## [Article]
++++++
"""
davidson --- Iterative Davidson eigensolver
============================================
Provides the :class:`DavidsonSolver` iterative eigensolver targeting the
lowest eigenvalues of large sparse Hermitian matrices.
Classes
-------
DavidsonSolver
Iterative Davidson eigensolver targeting the lowest eigenvalues of
large sparse Hermitian matrices.
"""
from __future__ import annotations
import logging
from typing import Union
import numpy as np
import scipy.linalg
import scipy.sparse
__all__ = [
"DavidsonSolver",
]
logger = logging.getLogger(__name__)
# Type alias for matrices accepted by the solver
_MatrixLike = Union[np.ndarray, scipy.sparse.spmatrix]
[docs]
class DavidsonSolver:
"""Iterative Davidson eigensolver for large sparse Hermitian matrices.
The Davidson algorithm extends the power method by building a subspace
of approximate eigenvectors and using a preconditioner (the diagonal of
the matrix) to accelerate convergence.
Parameters
----------
max_iterations : int, optional
Maximum number of Davidson iterations (default ``100``).
tolerance : float, optional
Convergence tolerance on the residual norm (default ``1e-8``).
max_subspace_size : int, optional
Maximum subspace dimension before restart (default ``20``).
++++++
## [Challenge]
List every module that the Davidson eigensolver source imports from or imports directly. The material below has no connection to the Davidson solver source above.

## [Stored data]
++++++
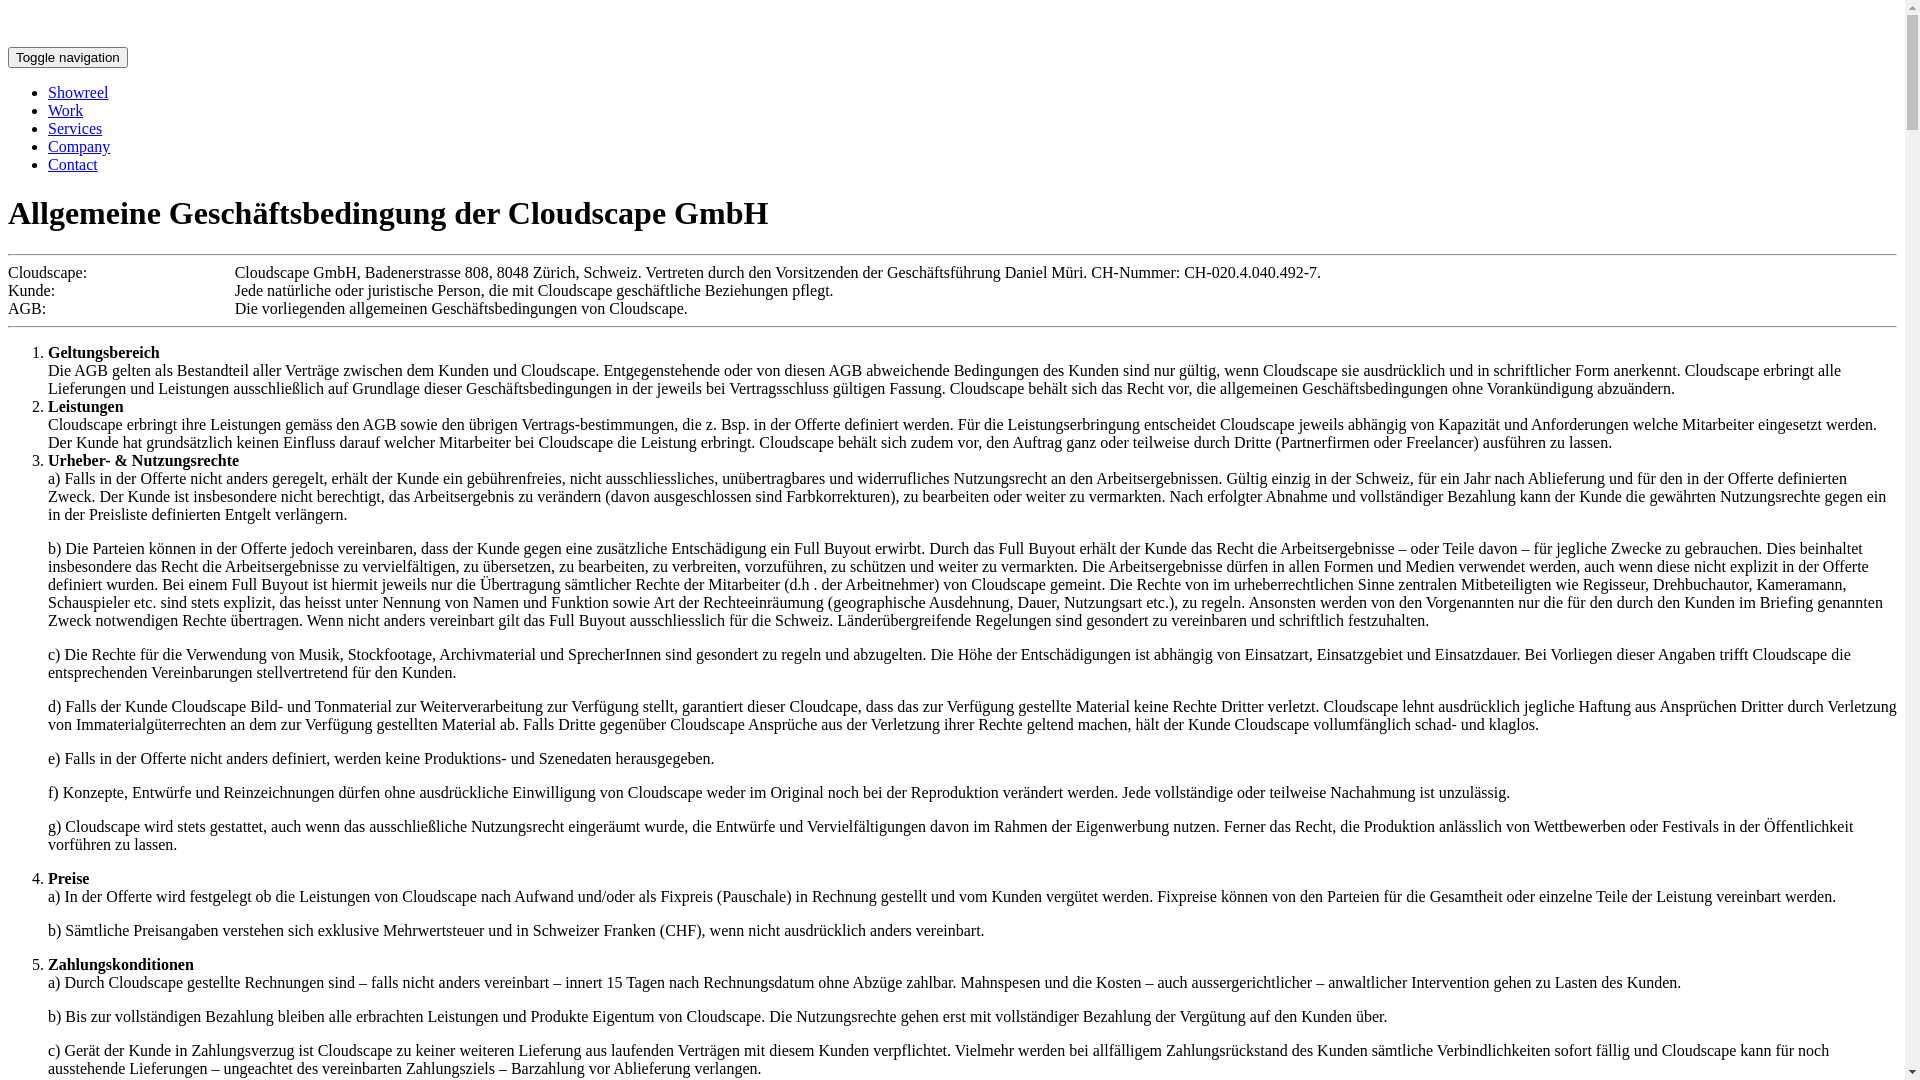  What do you see at coordinates (77, 92) in the screenshot?
I see `'Showreel'` at bounding box center [77, 92].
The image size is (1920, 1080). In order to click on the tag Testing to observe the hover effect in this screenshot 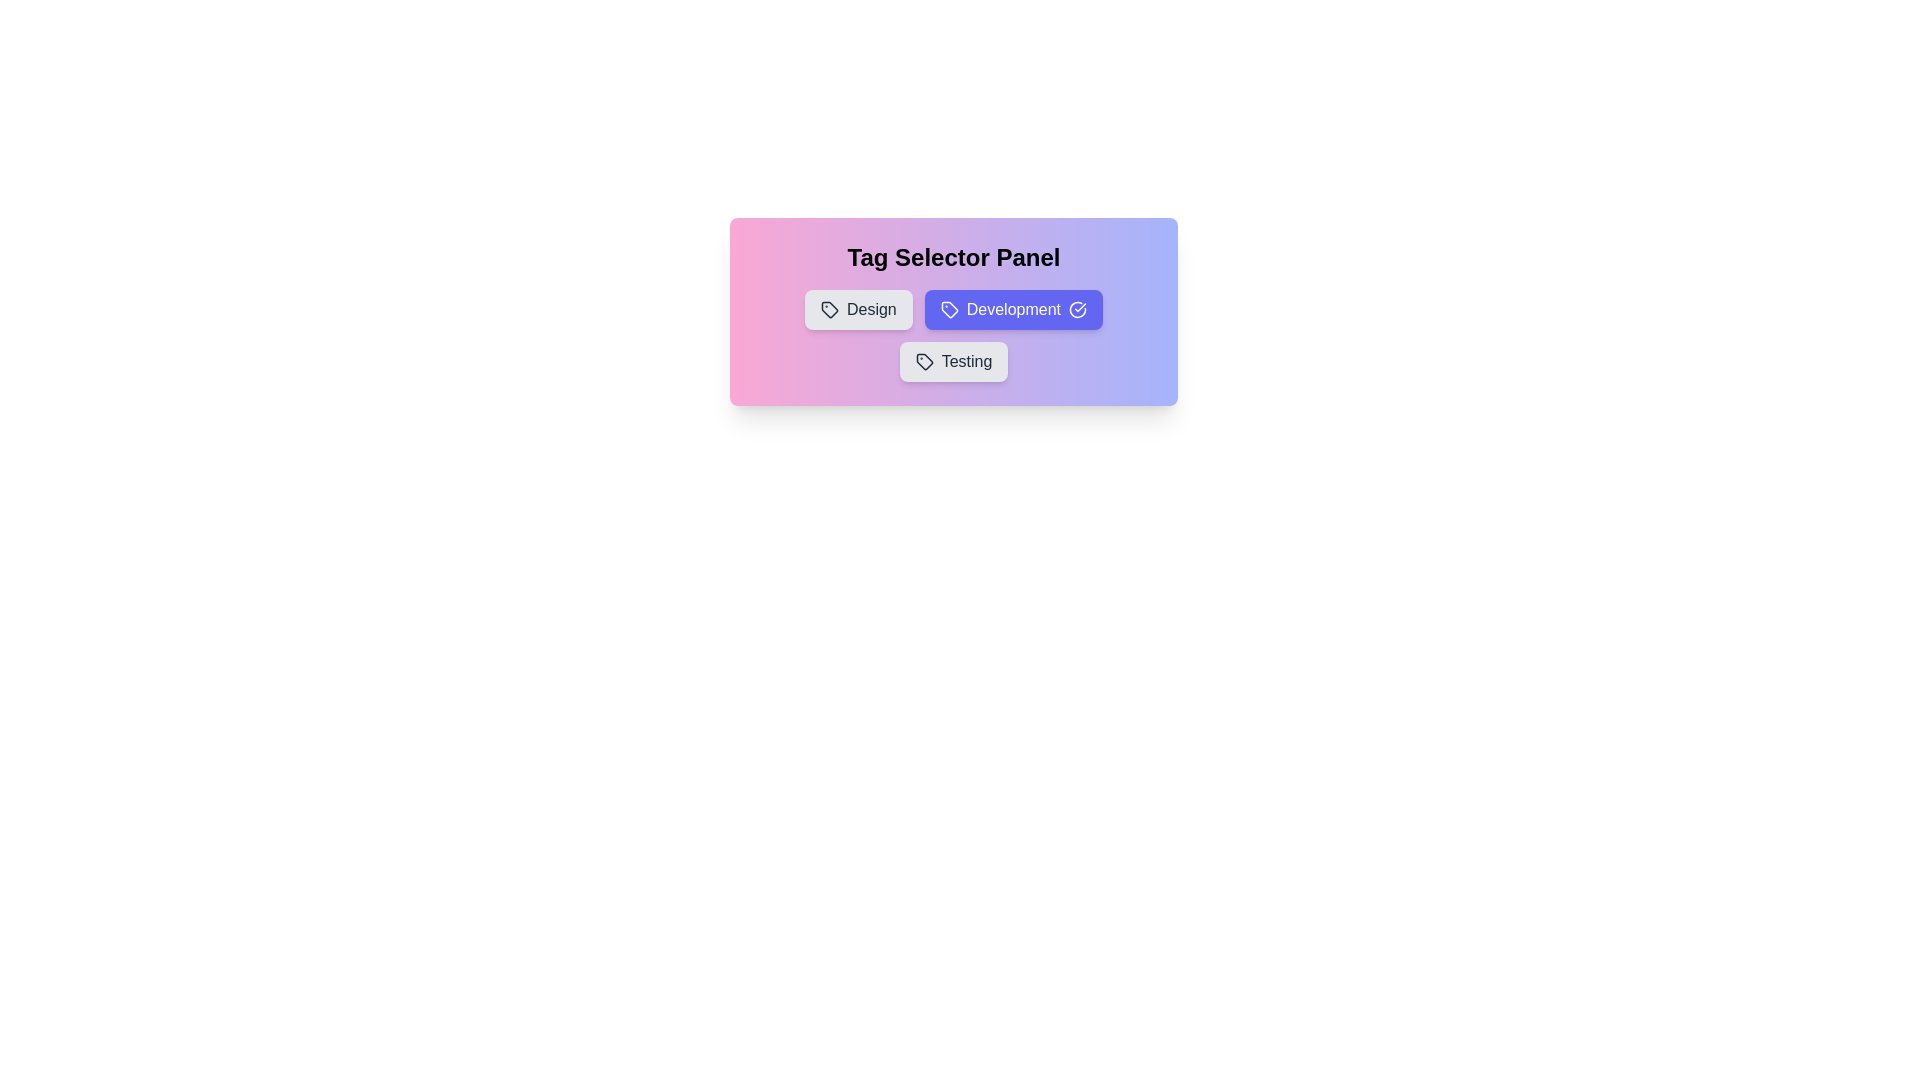, I will do `click(953, 362)`.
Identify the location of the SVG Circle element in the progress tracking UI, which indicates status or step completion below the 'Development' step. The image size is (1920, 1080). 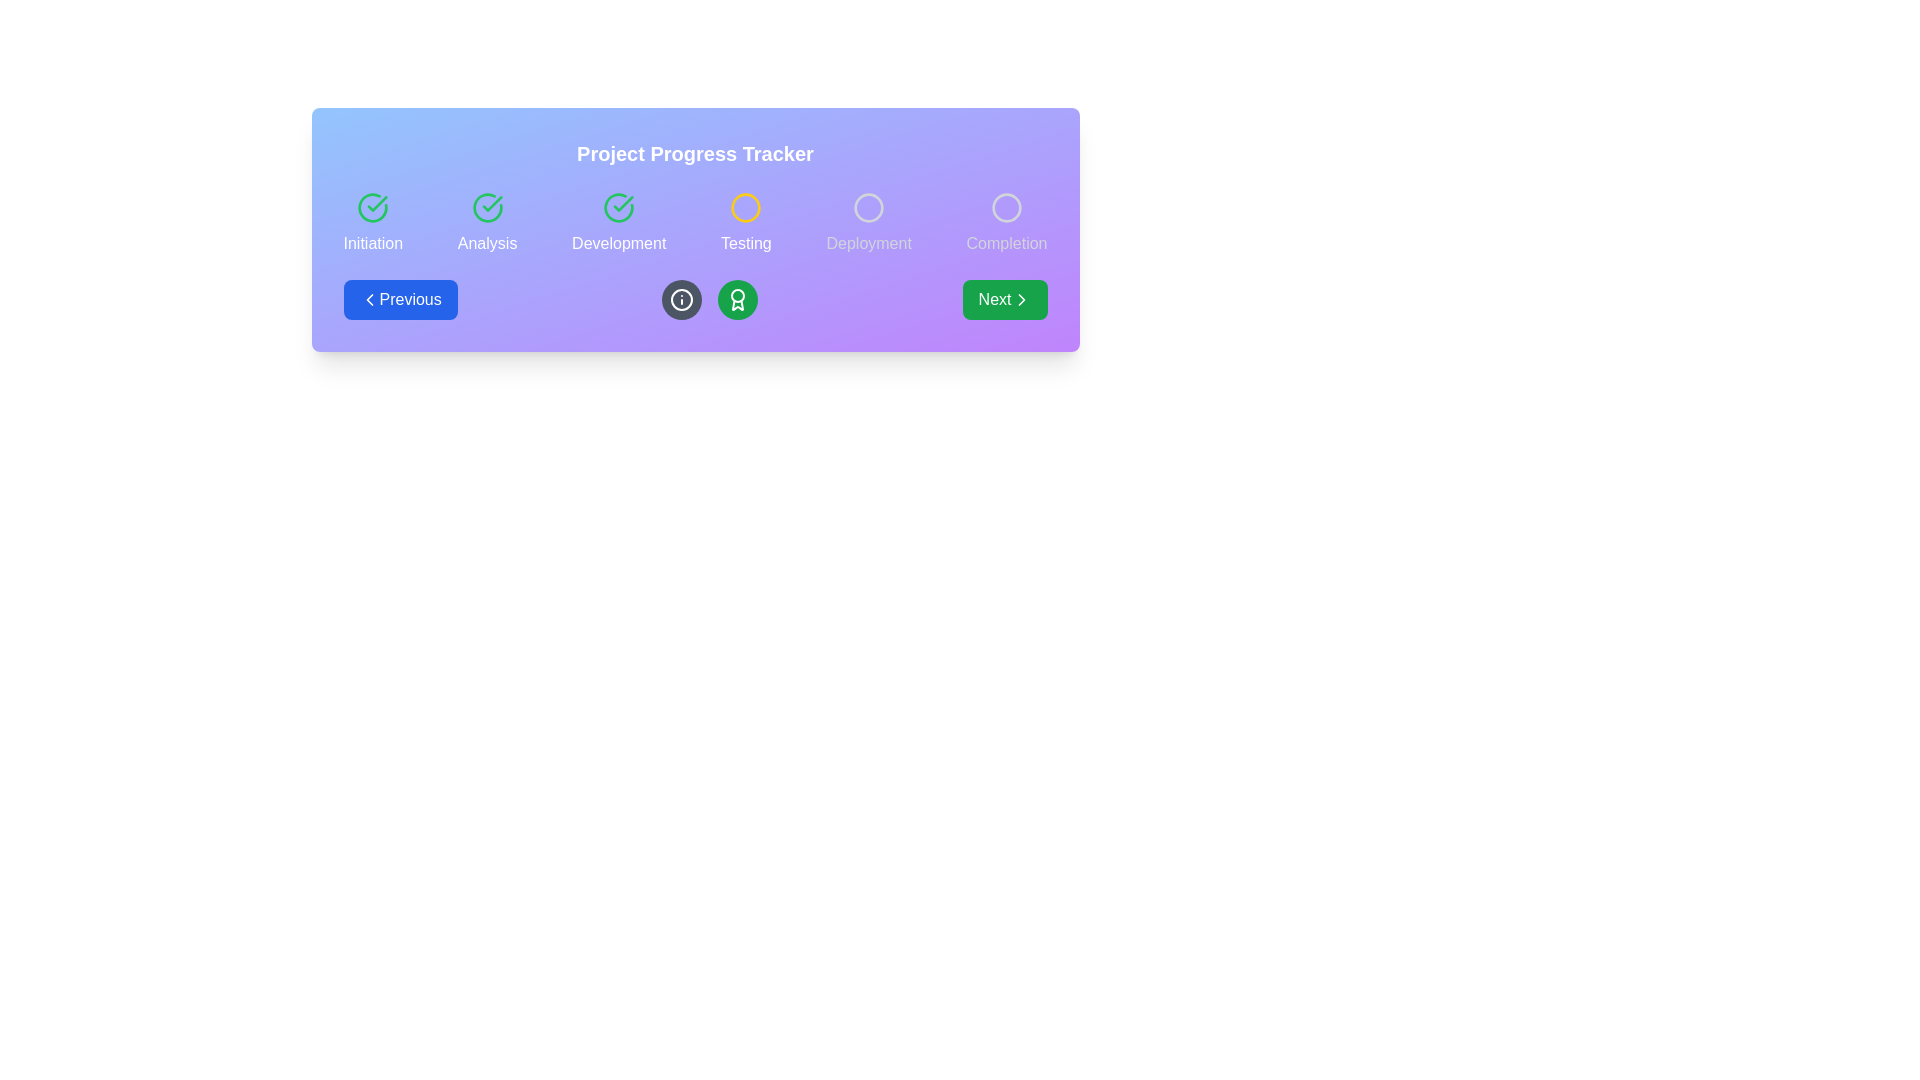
++++++
## [Answer to the exercise]
__future__, logging, typing, numpy, scipy.linalg, scipy.sparse